*SUPPLIED PASSAGE*:
SUMMARY OF THE INVENTION

[0009] In one aspect, the present invention includes an injection molding apparatus including a molding tool having a molding cavity. A source of pressurized gas is provided and is selectively connected to the mold cavity with a gas valve proximate the mold cavity. A reciprocable rod is provided and valve gas injection into the molding cavity.

[0010] In another aspect, the present invention provides a nozzle for an injection molding apparatus that includes a nozzle housing defining a fluid passage and an outlet. A rod extends through the fluid passage and is reciprocable therein to valve the outlet. The invention further provides an annular seal in the housing, the seal comprising a compressible elastomeric member and a resilient sleeve positioned about the rod. Compression of the elastomeric member deforms the sleeve, creating a fluid seal with the rod.

*INPUT DATA*:
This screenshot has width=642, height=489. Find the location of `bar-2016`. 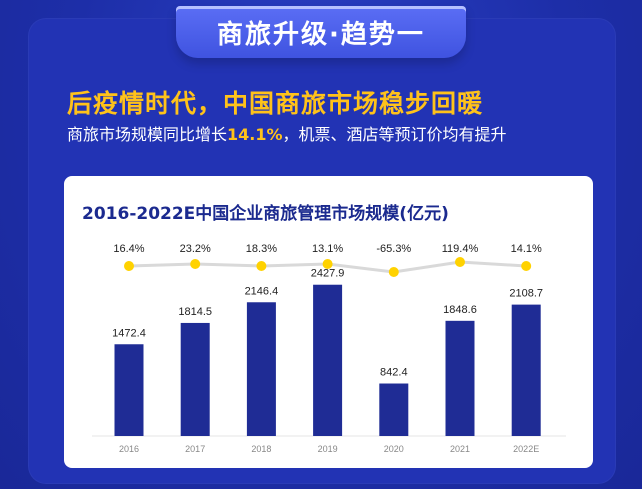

*WHAT THIS EXERCISE ASKS*:
- A) Answer these from the injection molding summary:
(i) In the first aspect, how is the source of pressurized gas connected to the mold cavity?
(ii) What two parts make up the annular seal?
(iii) What does compressing the elastomeric member do?
- B) Write out the injection molding summary starting at "[0010] In another" and ending at "with the rod.", swapping "sleeve" for "bushing".
- C) Proceed with the injection molding summary from the point where it stops.

*ANSWERS BY ITEM*:
- A)
(i) It is selectively connected to the mold cavity with a gas valve proximate the mold cavity.
(ii) A compressible elastomeric member and a resilient sleeve positioned about the rod.
(iii) It deforms the sleeve, creating a fluid seal with the rod.

- B)
[0010] In another aspect, the present invention provides a nozzle for an injection molding apparatus that includes a nozzle housing defining a fluid passage and an outlet. A rod extends through the fluid passage and is reciprocable therein to valve the outlet. The invention further provides an annular seal in the housing, the seal comprising a compressible elastomeric member and a resilient bushing positioned about the rod. Compression of the elastomeric member deforms the bushing, creating a fluid seal with the rod.

- C)
BRIEF DESCRIPTION OF THE DRAWINGS

[0011] FIG. 1 is a schematic illustration of a gas assisted injection molding apparatus in accordance with a preferred embodiment of the present invention;

[0012] FIG. 2 is a side view of an injection molding apparatus according to a second preferred embodiment of the present invention.

DETAILED DESCRIPTION

[0013] In one aspect, the present invention is a gas injection nozzle pin assembly for a gas assisted plastic injection molding system as shown in the attached FIG. 1. The assembly 10 generally comprises a nozzle having a gas inlet port which communicates with a stored gas which is used to control the metering and flow of the gas into the nozzle. The nozzle includes a generally cylindrical body member 12. Extending from the body member on one end thereof is a pin member 14 containing an elongated cylindrical bore 16. The cylindrical bore has a conical nozzle end 18 which is used to mate with and accept an automatically controlled rod 20. The rod extends along the entire length of the cylindrical bore and into the body member of the nozzle assembly. The rod includes a frustoconical shape 22 on its end such that it mates with the conical nozzle end 18 of the cylindrical bore 16 to create a specific outlet size for gas escaping into the interior of the mold assembly.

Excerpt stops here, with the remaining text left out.